Virome Analysis of Transfusion Recipients Reveals a Novel Human Virus That Shares Genomic Features with Hepaciviruses and Pegiviruses.
Abstract
To investigate the transmission of novel infectious agents by blood transfusion, we studied changes in the virome composition of blood transfusion recipients pre- and posttransfusion. Using this approach, we detected and genetically characterized a novel human virus, human hepegivirus 1 (HHpgV-1), that shares features with hepatitis C virus (HCV) and human pegivirus (HPgV; formerly called GB virus C or hepatitis G virus). HCV and HPgV belong to the genera Hepacivirus and Pegivirus of the family Flaviviridae. HHpgV-1 was found in serum samples from two blood transfusion recipients and two hemophilia patients who had received plasma-derived clotting factor concentrates. In the former, the virus was detected only in the posttransfusion samples, indicating blood-borne transmission. Both hemophiliacs were persistently viremic over periods of at least 201 and 1,981 days. The 5' untranslated region (UTR) of HHpgV-1 contained a type IV internal ribosome entry site (IRES), structurally similar to although highly divergent in sequence from that of HCV and other hepaciviruses. However, phylogenetic analysis of nonstructural genes (NS3 and NS5B) showed that HHpgV-1 forms a branch within the pegivirus clade distinct from HPgV and homologs infecting other mammalian species. In common with some pegivirus variants infecting rodents and bats, the HHpgV-1 genome encodes a short, highly basic protein upstream of E1, potentially possessing a core-like function in packaging RNA during assembly. Identification of this new human virus, HHpgV-1, expands our knowledge of the range of genome configurations of these viruses and may lead to a reevaluation of the original criteria by which the genera Hepacivirus and Pegivirus are defined.
IMPORTANCE:
More than 30 million blood components are transfused annually in the United States alone.

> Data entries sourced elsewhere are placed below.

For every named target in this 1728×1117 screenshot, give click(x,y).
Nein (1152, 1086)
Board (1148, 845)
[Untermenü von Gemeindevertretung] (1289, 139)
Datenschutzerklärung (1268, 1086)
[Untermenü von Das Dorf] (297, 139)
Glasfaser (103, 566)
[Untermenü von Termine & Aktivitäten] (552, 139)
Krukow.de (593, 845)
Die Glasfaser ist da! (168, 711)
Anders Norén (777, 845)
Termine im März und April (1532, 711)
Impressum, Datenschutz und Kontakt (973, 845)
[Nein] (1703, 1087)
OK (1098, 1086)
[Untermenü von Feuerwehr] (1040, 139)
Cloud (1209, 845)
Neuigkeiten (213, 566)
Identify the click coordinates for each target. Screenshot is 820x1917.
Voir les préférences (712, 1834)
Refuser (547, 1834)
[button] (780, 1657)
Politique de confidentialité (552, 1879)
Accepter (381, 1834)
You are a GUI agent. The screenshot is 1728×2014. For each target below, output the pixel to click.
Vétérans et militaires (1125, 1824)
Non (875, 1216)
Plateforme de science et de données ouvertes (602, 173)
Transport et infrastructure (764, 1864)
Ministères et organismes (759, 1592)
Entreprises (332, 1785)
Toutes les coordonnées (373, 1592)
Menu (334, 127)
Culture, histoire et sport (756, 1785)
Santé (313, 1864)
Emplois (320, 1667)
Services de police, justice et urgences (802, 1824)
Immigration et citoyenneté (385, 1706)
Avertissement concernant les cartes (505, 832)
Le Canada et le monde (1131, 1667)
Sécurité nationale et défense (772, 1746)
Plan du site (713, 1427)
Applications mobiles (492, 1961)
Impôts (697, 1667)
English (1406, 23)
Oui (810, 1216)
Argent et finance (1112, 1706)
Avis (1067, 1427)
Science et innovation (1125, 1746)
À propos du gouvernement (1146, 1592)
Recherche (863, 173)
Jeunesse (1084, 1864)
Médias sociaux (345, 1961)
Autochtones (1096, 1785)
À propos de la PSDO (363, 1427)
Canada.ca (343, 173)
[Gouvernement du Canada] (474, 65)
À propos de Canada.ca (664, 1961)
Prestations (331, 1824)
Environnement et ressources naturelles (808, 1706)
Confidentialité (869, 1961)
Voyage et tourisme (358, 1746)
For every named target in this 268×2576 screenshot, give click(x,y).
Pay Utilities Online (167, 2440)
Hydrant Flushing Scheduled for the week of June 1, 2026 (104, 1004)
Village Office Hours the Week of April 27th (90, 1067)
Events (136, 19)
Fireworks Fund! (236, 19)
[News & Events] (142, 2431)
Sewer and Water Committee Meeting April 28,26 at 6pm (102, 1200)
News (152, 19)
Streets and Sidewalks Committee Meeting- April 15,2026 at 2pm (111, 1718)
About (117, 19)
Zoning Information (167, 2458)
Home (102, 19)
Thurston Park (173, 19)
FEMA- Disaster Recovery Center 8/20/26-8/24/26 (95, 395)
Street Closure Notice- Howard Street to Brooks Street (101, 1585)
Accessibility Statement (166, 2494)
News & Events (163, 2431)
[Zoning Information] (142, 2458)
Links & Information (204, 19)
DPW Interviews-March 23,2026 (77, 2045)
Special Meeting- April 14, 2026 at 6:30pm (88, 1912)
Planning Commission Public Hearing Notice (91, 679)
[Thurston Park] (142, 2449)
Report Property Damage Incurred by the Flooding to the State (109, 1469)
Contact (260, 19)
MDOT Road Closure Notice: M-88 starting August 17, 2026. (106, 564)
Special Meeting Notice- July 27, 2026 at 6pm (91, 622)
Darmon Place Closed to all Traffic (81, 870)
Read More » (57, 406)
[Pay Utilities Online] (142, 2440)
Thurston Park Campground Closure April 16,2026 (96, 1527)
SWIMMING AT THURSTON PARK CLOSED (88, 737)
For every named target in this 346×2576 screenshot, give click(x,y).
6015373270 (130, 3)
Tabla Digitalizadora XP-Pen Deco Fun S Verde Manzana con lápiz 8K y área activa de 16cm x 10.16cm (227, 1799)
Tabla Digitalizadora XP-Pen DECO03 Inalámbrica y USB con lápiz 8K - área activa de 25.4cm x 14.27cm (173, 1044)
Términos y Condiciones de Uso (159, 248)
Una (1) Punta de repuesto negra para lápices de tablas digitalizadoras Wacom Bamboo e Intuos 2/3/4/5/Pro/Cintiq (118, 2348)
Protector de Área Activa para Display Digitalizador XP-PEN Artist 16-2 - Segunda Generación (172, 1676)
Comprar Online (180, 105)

Surveillance for infectious agents in the blood supply is key to ensuring the safety of this critical resource for medicine and public health. Here, we report the identification of a new and highly diverse HCV/GB virus (GBV)-like virus from human serum samples. This new virus, human hepegivirus 1 (HHpgV-1), was found in serum samples from blood transfusion recipients, indicating its potential for transmission via transfusion products. We also found persistent long-term HHpgV-1 viremia in two hemophilia patients. HHpgV-1 is unique because it shares genetic similarity with both highly pathogenic HCV and the apparently nonpathogenic HPgV (GBV-C). Our results add to the list of human viruses and provide data to develop reagents to study virus transmission and disease association and for interrupting virus transmission and new human infections.